## DESCRIPTION OF THE TASK
Return, unchanged and with no pictures, the lines below from the very first through the one that contains "Click the Special offers tags icon".

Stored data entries
********
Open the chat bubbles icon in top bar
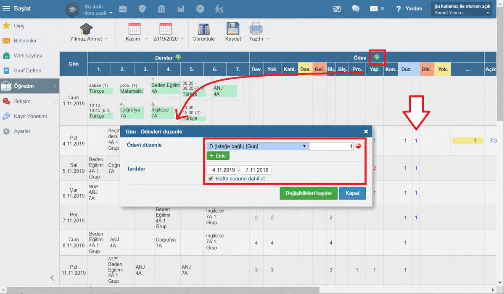 click(x=356, y=9)
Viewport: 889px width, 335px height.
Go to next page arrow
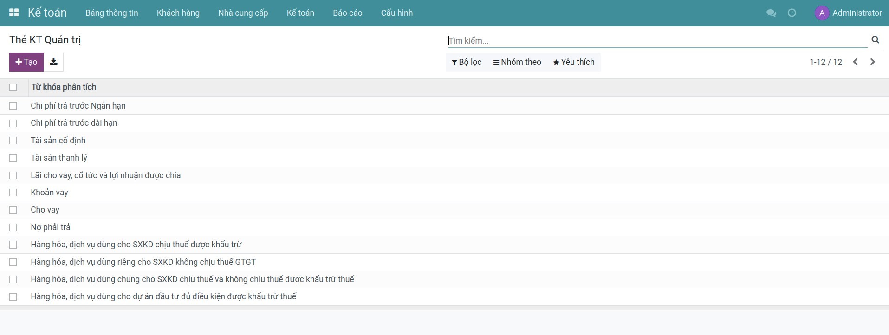[872, 62]
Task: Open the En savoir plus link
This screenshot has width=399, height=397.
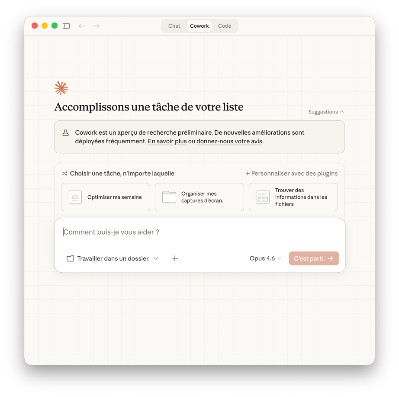Action: pos(167,141)
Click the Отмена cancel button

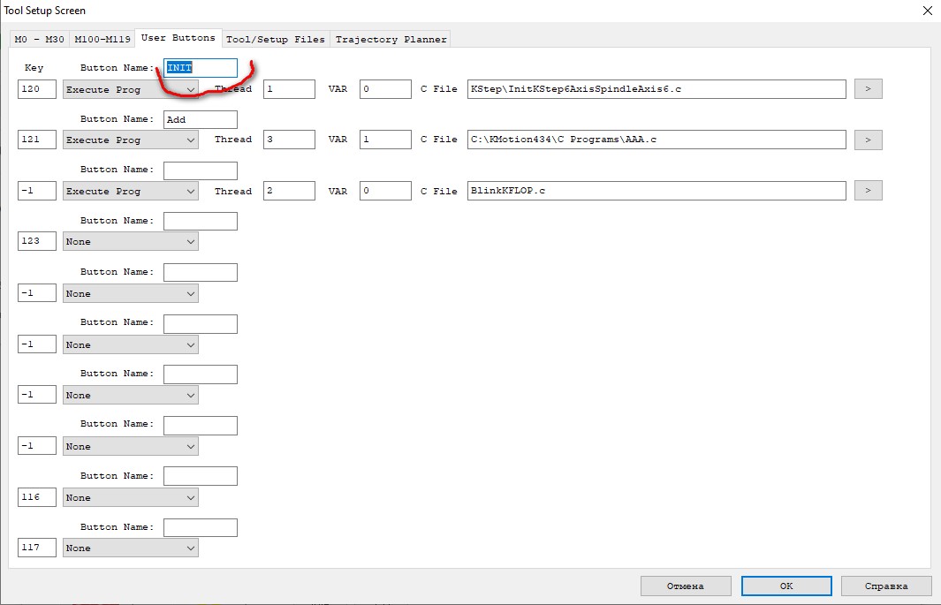coord(686,586)
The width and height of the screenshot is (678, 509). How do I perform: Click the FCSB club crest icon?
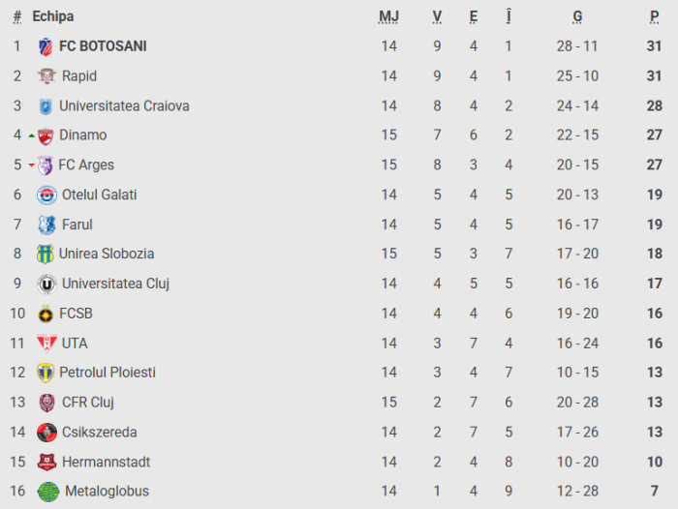(46, 314)
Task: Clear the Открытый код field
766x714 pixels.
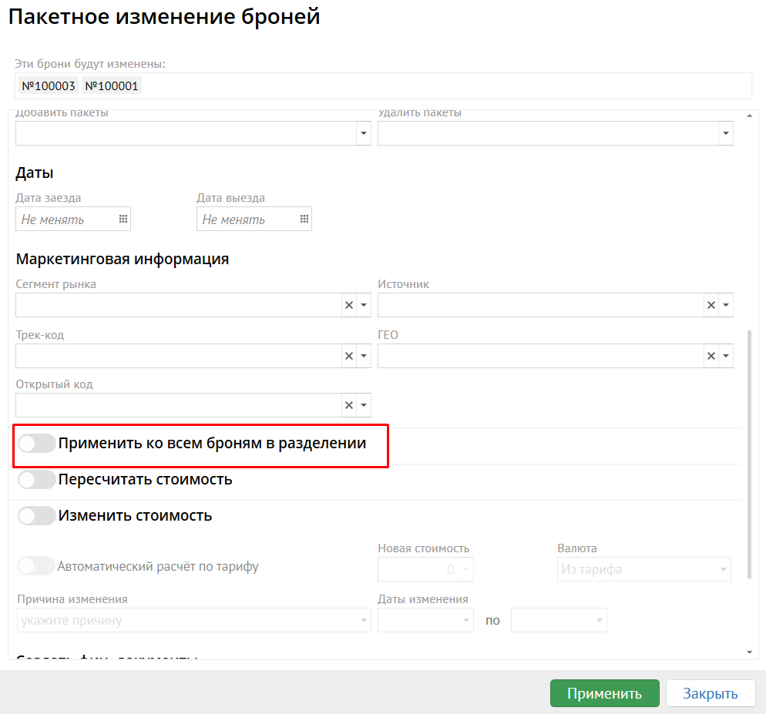Action: click(349, 406)
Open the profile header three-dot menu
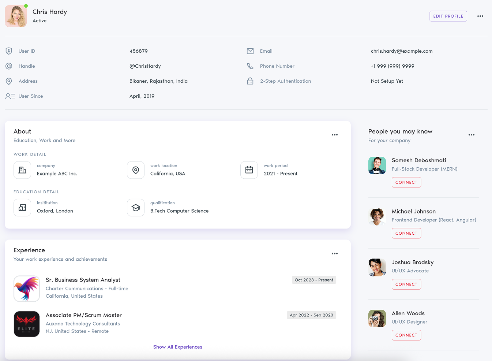492x361 pixels. (480, 16)
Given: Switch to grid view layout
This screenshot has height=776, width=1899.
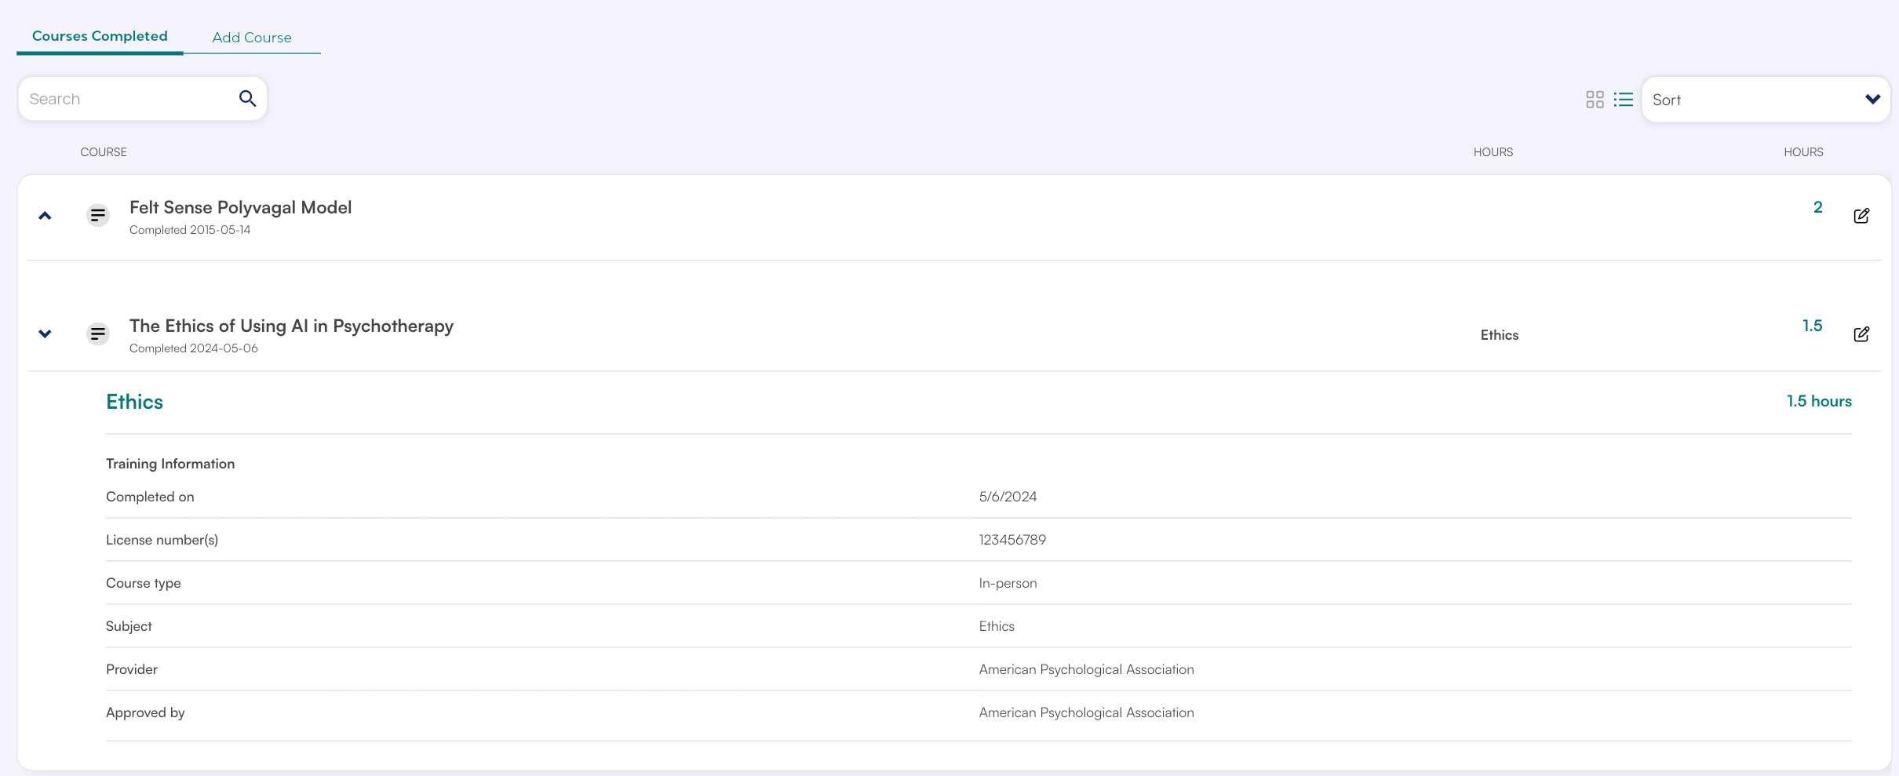Looking at the screenshot, I should click(x=1595, y=100).
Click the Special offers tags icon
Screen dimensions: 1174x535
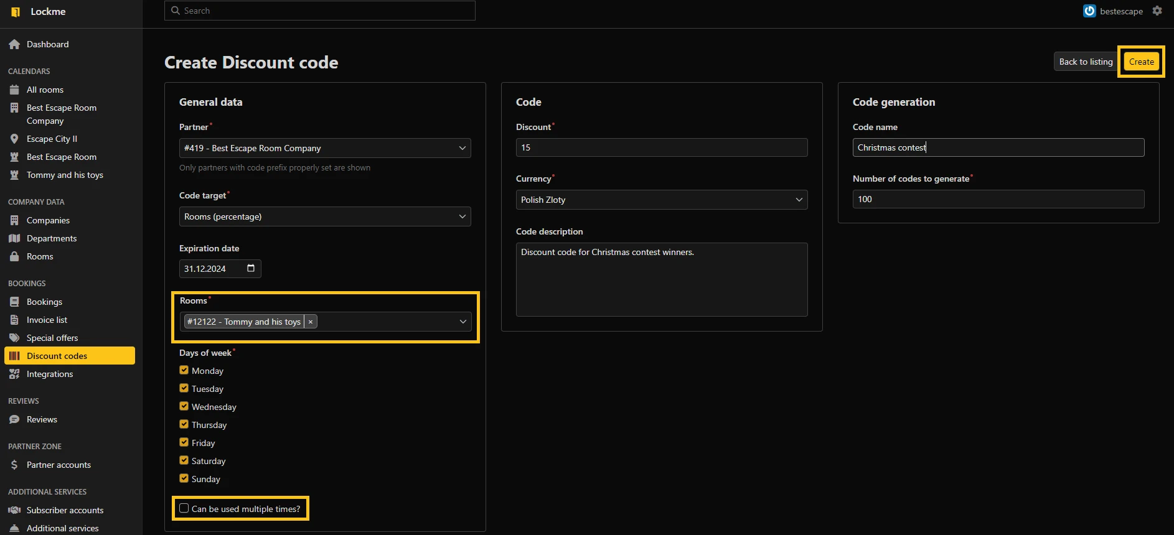click(14, 338)
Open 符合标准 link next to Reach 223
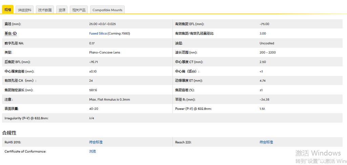The width and height of the screenshot is (347, 165). (266, 142)
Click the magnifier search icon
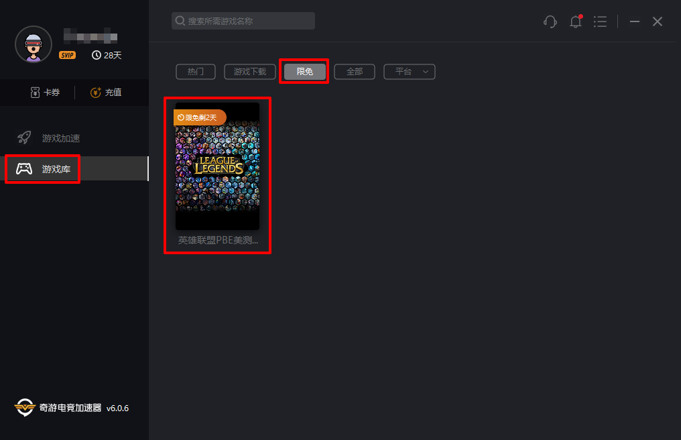681x440 pixels. (x=180, y=21)
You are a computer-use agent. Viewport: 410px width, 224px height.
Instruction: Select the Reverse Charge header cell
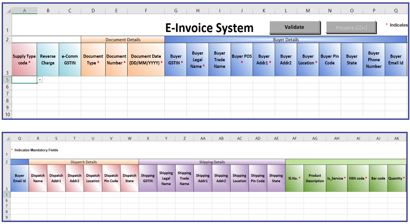[x=48, y=59]
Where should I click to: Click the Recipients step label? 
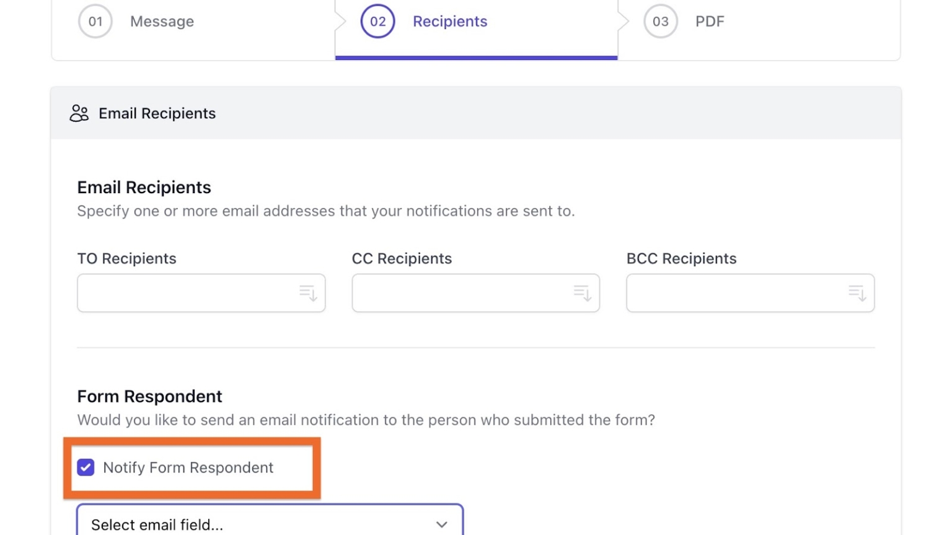(449, 21)
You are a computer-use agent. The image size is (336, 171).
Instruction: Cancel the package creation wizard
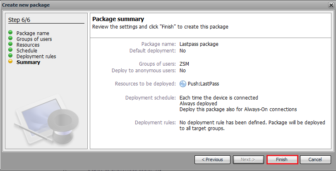(315, 159)
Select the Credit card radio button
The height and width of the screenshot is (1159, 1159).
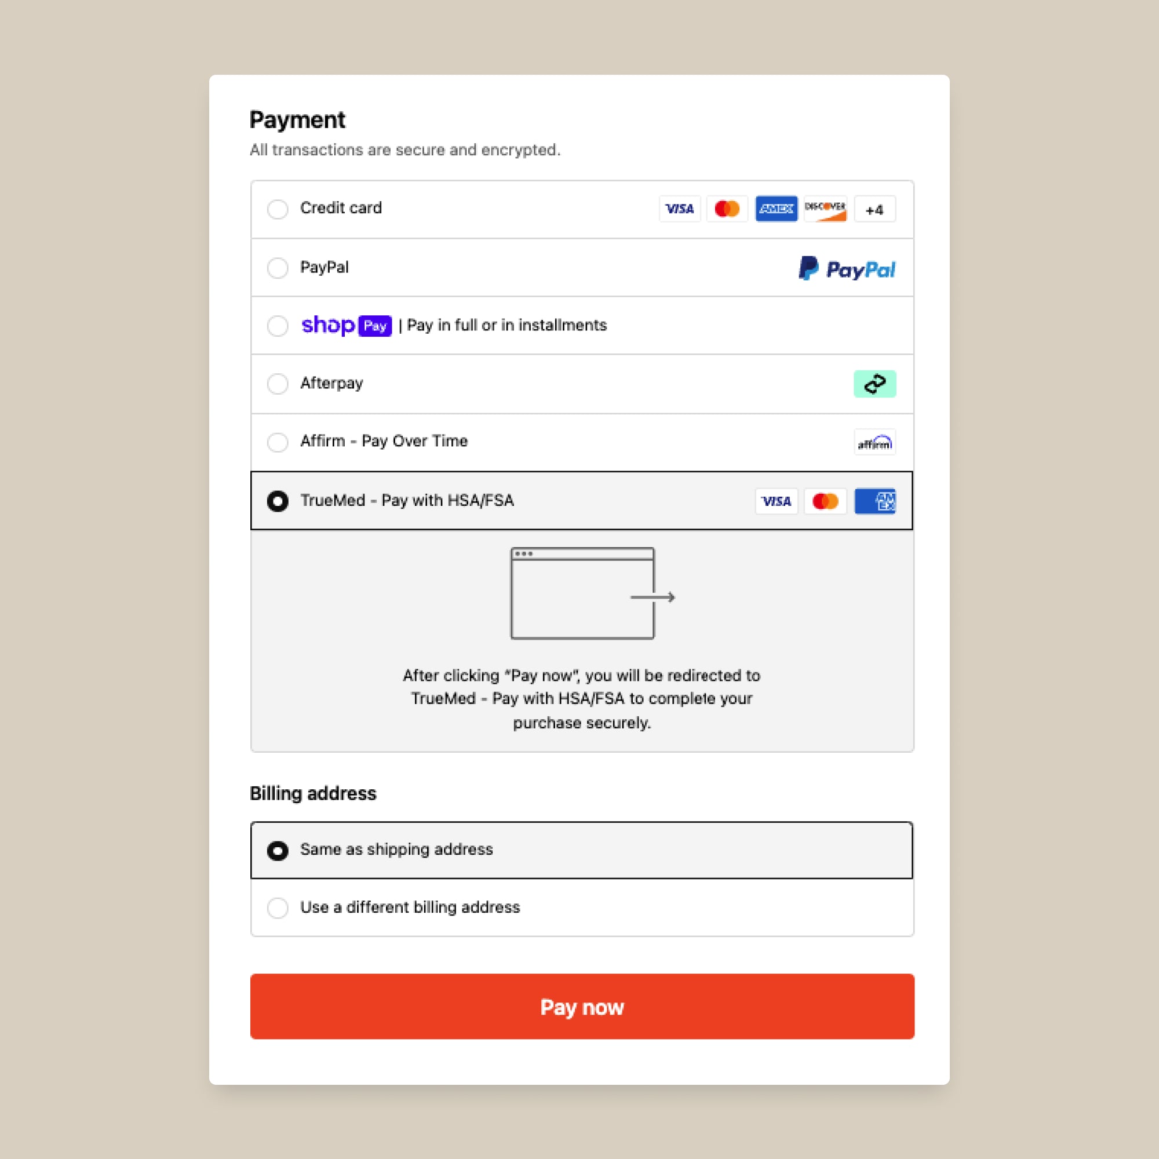point(278,209)
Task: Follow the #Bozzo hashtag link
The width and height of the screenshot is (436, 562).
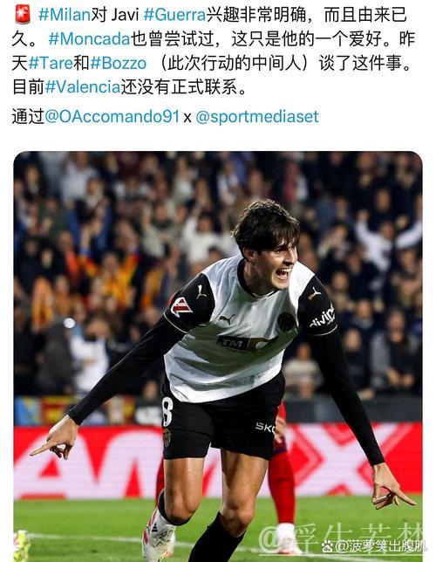Action: (119, 63)
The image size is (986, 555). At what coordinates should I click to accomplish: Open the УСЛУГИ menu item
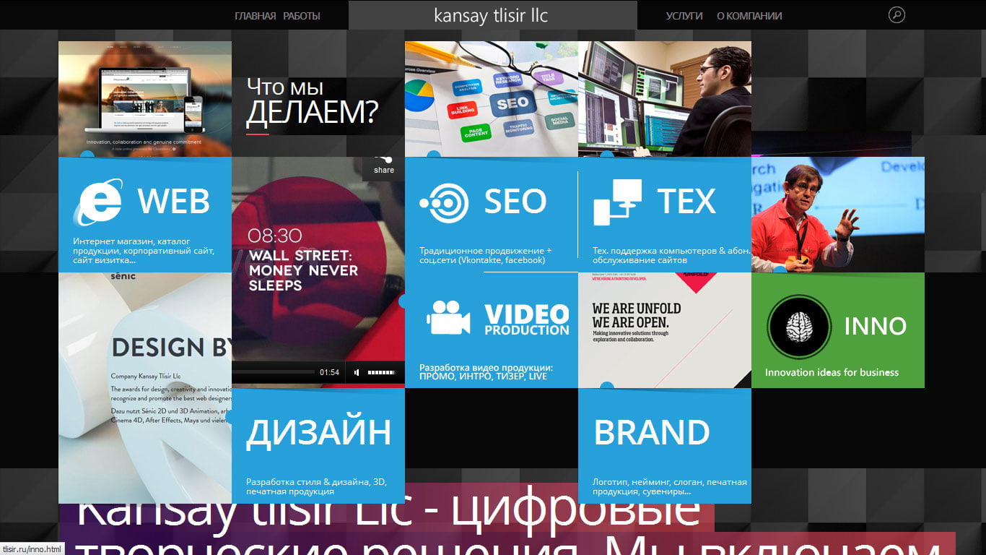(684, 16)
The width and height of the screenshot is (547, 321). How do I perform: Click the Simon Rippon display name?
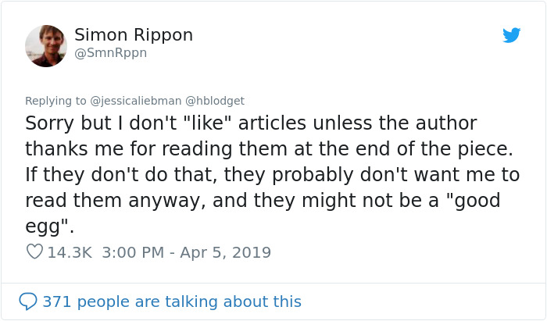pos(134,35)
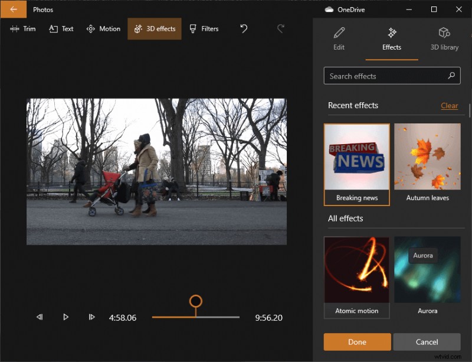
********
## WRITTEN RESPONSE
Open the chat bubbles icon in top bar
 click(x=356, y=9)
Viewport: 889px width, 335px height.
Go to next page arrow
[872, 62]
Task: Open the En savoir plus link
This screenshot has width=399, height=397.
Action: pos(167,141)
Click the Отмена cancel button

coord(686,586)
The width and height of the screenshot is (678, 509). How do I perform: Click the FCSB club crest icon?
(46, 314)
Task: Clear the Открытый код field
766x714 pixels.
Action: click(349, 406)
Open the profile header three-dot menu
492x361 pixels. (480, 16)
Given: Switch to grid view layout
This screenshot has height=776, width=1899.
Looking at the screenshot, I should click(x=1595, y=100).
Click the Special offers tags icon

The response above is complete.